» **Exercise directions**:
Which lines come from the start of the records through the line that holds "Open more options menu on main post"? Write them out word for word.

» **Data for the task**:
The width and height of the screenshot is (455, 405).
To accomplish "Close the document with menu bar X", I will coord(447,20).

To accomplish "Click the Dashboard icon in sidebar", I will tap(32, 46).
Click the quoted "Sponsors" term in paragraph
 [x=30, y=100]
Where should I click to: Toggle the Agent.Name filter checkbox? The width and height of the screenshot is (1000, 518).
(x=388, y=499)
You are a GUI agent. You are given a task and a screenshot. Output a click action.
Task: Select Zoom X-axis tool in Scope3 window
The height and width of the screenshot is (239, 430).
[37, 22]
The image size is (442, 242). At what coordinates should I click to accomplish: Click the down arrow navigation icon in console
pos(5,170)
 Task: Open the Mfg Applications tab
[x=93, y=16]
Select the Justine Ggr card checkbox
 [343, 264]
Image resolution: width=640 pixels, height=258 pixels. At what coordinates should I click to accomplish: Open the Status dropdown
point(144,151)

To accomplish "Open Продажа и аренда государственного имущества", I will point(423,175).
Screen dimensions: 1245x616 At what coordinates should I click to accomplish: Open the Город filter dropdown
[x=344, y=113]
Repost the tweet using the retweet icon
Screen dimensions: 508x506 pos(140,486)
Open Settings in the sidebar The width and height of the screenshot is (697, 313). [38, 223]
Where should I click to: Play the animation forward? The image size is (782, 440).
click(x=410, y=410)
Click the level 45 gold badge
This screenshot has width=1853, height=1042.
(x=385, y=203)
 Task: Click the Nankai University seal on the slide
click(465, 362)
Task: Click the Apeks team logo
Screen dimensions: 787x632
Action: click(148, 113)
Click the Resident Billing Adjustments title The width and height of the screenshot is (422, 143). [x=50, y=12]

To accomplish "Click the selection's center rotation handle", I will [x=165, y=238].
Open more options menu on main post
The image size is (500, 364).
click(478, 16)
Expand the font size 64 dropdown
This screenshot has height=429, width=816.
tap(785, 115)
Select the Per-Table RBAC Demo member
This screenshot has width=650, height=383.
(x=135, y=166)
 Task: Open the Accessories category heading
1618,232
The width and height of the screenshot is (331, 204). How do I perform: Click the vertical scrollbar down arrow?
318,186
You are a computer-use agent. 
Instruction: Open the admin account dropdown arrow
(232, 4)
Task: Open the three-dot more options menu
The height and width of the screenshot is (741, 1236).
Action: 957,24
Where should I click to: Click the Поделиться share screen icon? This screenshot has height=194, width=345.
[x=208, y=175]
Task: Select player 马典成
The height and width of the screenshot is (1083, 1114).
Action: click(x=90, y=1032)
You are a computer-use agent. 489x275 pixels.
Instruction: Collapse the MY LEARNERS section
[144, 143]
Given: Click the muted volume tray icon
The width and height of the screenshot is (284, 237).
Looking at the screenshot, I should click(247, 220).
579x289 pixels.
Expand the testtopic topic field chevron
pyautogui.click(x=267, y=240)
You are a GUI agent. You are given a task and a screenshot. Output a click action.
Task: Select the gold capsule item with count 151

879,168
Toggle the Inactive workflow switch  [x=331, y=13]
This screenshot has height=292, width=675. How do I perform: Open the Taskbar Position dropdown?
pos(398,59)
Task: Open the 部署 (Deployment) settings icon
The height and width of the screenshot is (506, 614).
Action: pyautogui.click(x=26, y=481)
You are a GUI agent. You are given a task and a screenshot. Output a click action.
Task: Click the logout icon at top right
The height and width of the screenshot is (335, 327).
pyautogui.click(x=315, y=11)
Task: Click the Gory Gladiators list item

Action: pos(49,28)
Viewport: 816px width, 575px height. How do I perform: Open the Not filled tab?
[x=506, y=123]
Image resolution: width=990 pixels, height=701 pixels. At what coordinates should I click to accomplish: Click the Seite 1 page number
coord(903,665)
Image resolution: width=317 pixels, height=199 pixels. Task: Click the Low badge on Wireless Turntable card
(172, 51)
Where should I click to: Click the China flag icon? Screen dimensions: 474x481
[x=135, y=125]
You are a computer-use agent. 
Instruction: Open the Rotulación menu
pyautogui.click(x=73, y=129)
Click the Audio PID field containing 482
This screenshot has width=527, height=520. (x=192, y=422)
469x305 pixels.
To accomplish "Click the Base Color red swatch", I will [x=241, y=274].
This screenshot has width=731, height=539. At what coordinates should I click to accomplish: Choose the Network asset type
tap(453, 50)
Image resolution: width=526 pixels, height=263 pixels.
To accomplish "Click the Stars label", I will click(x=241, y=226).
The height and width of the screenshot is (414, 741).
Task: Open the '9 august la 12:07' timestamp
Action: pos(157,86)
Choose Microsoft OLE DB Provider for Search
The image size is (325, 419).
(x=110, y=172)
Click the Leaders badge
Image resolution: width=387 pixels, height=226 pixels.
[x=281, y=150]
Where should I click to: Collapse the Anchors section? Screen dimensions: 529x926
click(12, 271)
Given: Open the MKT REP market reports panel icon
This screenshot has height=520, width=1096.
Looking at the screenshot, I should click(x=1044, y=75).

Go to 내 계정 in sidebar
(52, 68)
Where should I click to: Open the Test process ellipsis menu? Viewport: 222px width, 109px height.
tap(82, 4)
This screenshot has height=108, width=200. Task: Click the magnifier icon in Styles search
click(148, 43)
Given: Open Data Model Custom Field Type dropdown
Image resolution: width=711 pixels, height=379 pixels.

» **Output of the task**:
The width and height of the screenshot is (455, 405).
To accomplish "Close the document with menu bar X", I will coord(447,20).

To accomplish "Click the Dashboard icon in sidebar", I will tap(32, 46).
Click the quoted "Sponsors" term in paragraph
 [x=30, y=100]
Where should I click to: Toggle the Agent.Name filter checkbox? The width and height of the screenshot is (1000, 518).
(x=388, y=499)
You are a GUI agent. You are given a task and a screenshot. Output a click action.
Task: Select Zoom X-axis tool in Scope3 window
The height and width of the screenshot is (239, 430).
[37, 22]
The image size is (442, 242). At what coordinates should I click to accomplish: Click the down arrow navigation icon in console
pos(5,170)
 Task: Open the Mfg Applications tab
[x=93, y=16]
Select the Justine Ggr card checkbox
 [343, 264]
Image resolution: width=640 pixels, height=258 pixels. At what coordinates should I click to accomplish: Open the Status dropdown
point(144,151)

To accomplish "Open Продажа и аренда государственного имущества", I will point(423,175).
Screen dimensions: 1245x616 At what coordinates should I click to accomplish: Open the Город filter dropdown
[x=344, y=113]
Repost the tweet using the retweet icon
Screen dimensions: 508x506 pos(140,486)
Open Settings in the sidebar The width and height of the screenshot is (697, 313). [38, 223]
Where should I click to: Play the animation forward? The image size is (782, 440).
click(x=410, y=410)
Click the level 45 gold badge
This screenshot has width=1853, height=1042.
(x=385, y=203)
 Task: Click the Nankai University seal on the slide
click(465, 362)
Task: Click the Apeks team logo
Screen dimensions: 787x632
Action: click(148, 113)
Click the Resident Billing Adjustments title The width and height of the screenshot is (422, 143). [x=50, y=12]

To accomplish "Click the selection's center rotation handle", I will [x=165, y=238].
Open more options menu on main post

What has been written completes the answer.